What else might Apple have in store for the event, which happens June 7 to 11 at San Francisco's Moscone Center? Before last year's WWDC, Wired.com accurately predicted the introduction of new iPhones and MacBooks, as well as the release date of the Snow Leopard operating system.
So with this year's WWDC keynote scheduled for June 7, we thought it'd be fun to step up and place our bets once again.
In addition to the obvious new iPhone, we're predicting something big happening with relation to streaming video.
Also, we dismiss recent rumors about Microsoft making an appearance to announce iPhone OS developer tools, and once again we file the possibility of a Verizon iPhone under "unlikely."
The Next iPhone
Gizmodo and a Vietnamese blog appear to have spilled all the beans about the next-gen iPhone: an aluminum chassis, a thinner case, a front-facing camera, a higher-resolution screen and a camera flash.
It's important to note that Apple legal confirmed in an unsealed affidavit that Gizmodo's prototype represented the fourth-generation iPhone, so there's no longer need to speculate about whether this really is Apple's next smartphone: It is.
However, both Gizmodo and the Vietnamese blog were unable to demonstrate their prototypes actually doing anything, so plenty of questions still remain.
We think the highlight feature of the 4G iPhone will be the front-facing video camera. How will video conferencing with a front-facing camera work in terms of bandwidth? AT&T has acknowledged its 3G network is overloaded by traffic coming from smartphones (especially iPhones), and plenty of people have issues just making phone calls or surfing the web.
Also, think beyond 4G iPhone owners video-conferencing with other 4G iPhone owners. We predict 4G iPhone owners will be able to video chat with iChat users with webcams on their Macs. Corroborating our theory, already there are clues in developer releases of iPhone OS 4.0 that there will beiChat support in the next iPhone.
Meanwhile, it's quite possible that Apple will have something to say about one-way video streaming. Perhaps Apple will finally put to use its massive data center, which could provide the bandwidth required for ubiquitous video feeds of movies, short video clips and more.
We speculated in December that streaming video may eventually play a key role in Apple's future of personal media. After all, Apple's acquisition of Lala suggests the company is interested in turning iTunes into a streaming music service, and adding live video would turn iTunes into a personal media hub.
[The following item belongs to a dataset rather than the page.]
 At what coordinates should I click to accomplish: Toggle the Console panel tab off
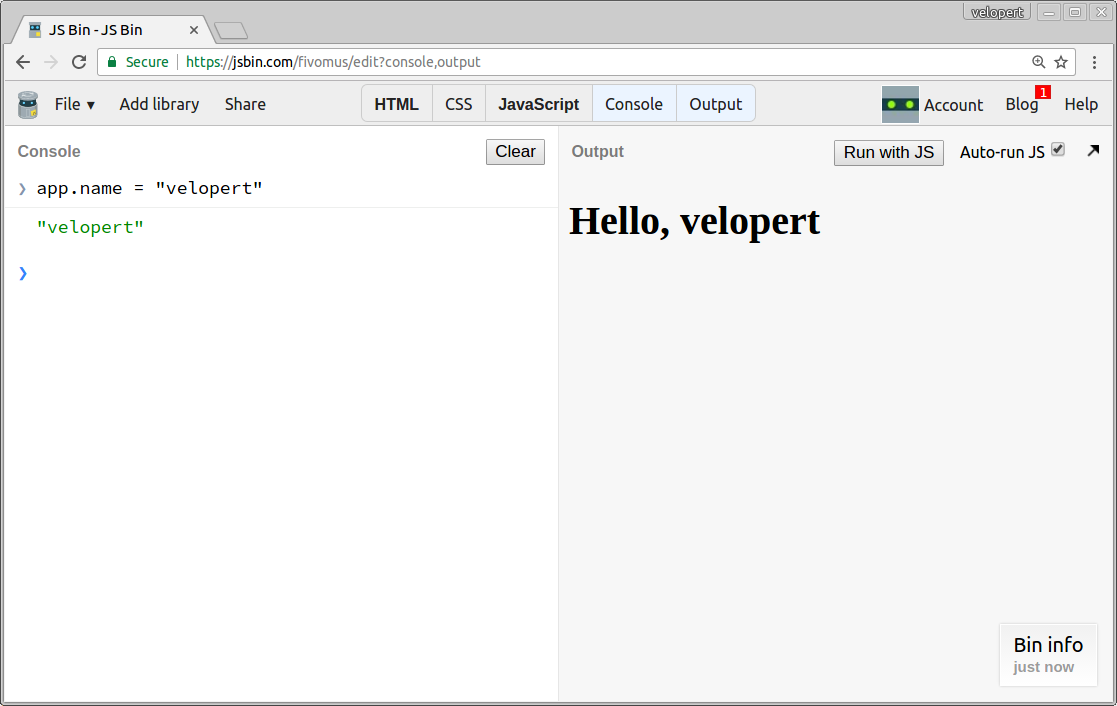(633, 103)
One big question remaining is the back of the iPhone. Neither Gizmodo nor the Vietnamese blog were able to confirm the exact material, but they described it as a glasslike plastic. Here's the kicker: An analyst said in January that he'd heard Apple's next iPhone would feature a touch-sensitive housing similar to that seen on Apple's multitouch Magic Mouse. We're willing to guess the next iPhone's back will detect multitouch gestures so you can control core features such as the music player while the device is still inside your pocket.
We would expect the next iPhone to ship sometime in June. (Apple announced its iPhone 3GS during WWDC on June 8, 2009 and began shipping it 11 days later.) A likely name? Engadget has heard iPhone HD, and we're into it.
iPhone OS 4
Apple already previewed iPhone OS 4 in March, but only a few key features multitasking, universal e-mail and the ability to create folders, among others were highlighted. Expect the full story at WWDC. The latest beta releases have already revealed clues about unannounced features, such as a new widget interface for the iPhone's music player, tethering for AT&T customers, and file sharing with your PC.
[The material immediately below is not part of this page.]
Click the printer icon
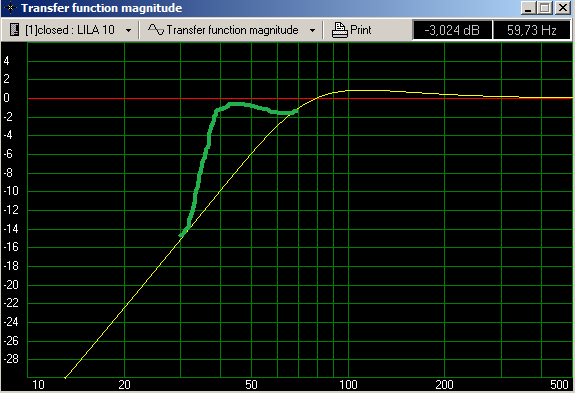575x393 pixels. point(340,30)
In addition to getting the full details on iPhone OS 4, expect a release date possibly as soon as the day of the keynote. Apple has said iPhone OS 4 is due for release in the summer for iPhones and iPod Touch devices, and in the fall for the iPad.
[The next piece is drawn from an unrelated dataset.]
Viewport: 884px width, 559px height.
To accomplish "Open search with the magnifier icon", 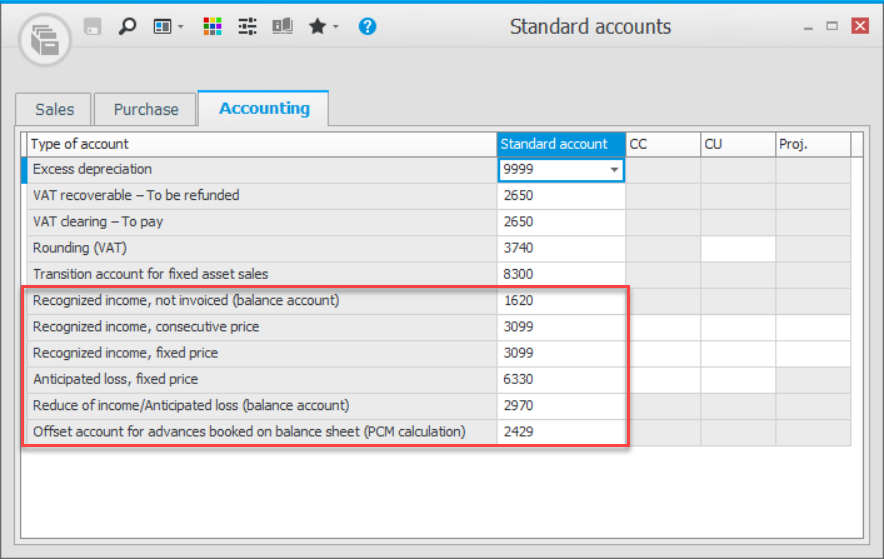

(Do note if you own an original iPhone or first-generation iPod Touch, you're out of luck: iPhone OS 4 will only be compatible with the second- and third-generation models of each device -- and presumably the next-gen iPhone, too, of course.)
No Steve Ballmer or Silverlight
Developers and analysts are buzzing about a rumor that Microsoft's Steve Ballmer will take the stage at WWDC to announce its own third-party developer tools (possibly Silverlight) for making iPhone and iPad apps. That sentence already sounds ludicrous considering that Jobs, in an open letter explaining why Flash isn't allowed on the iPhone OS, made it crystal clear he didn't want meta platforms participating because they would result in sub-par apps.
Wired.com phoned the analyst who made that prediction, Trip Chowdry, and he told us that he based his prediction on speculation from mobile developers, not hard evidence.
Indeed, Microsoft announced on Twitter that Ballmer was not making an appearance at WWDC, so consider the "rumor" debunked.
No Verizon iPhone
Along with angry AT&T customers, Verizon subscribers aching for an iPhone have been hopeful that Apple will share its next iPhone with Verizon. Don't bet on it happening at WWDC. The most credible rumor report, published by The Wall Street Journal, claims a CDMA iPhone is scheduled for mass production in September.
Expect a Verizon iPhone no sooner than then, though we would lean toward the conservative side in guessing that such a device won't see the light of day until 2011.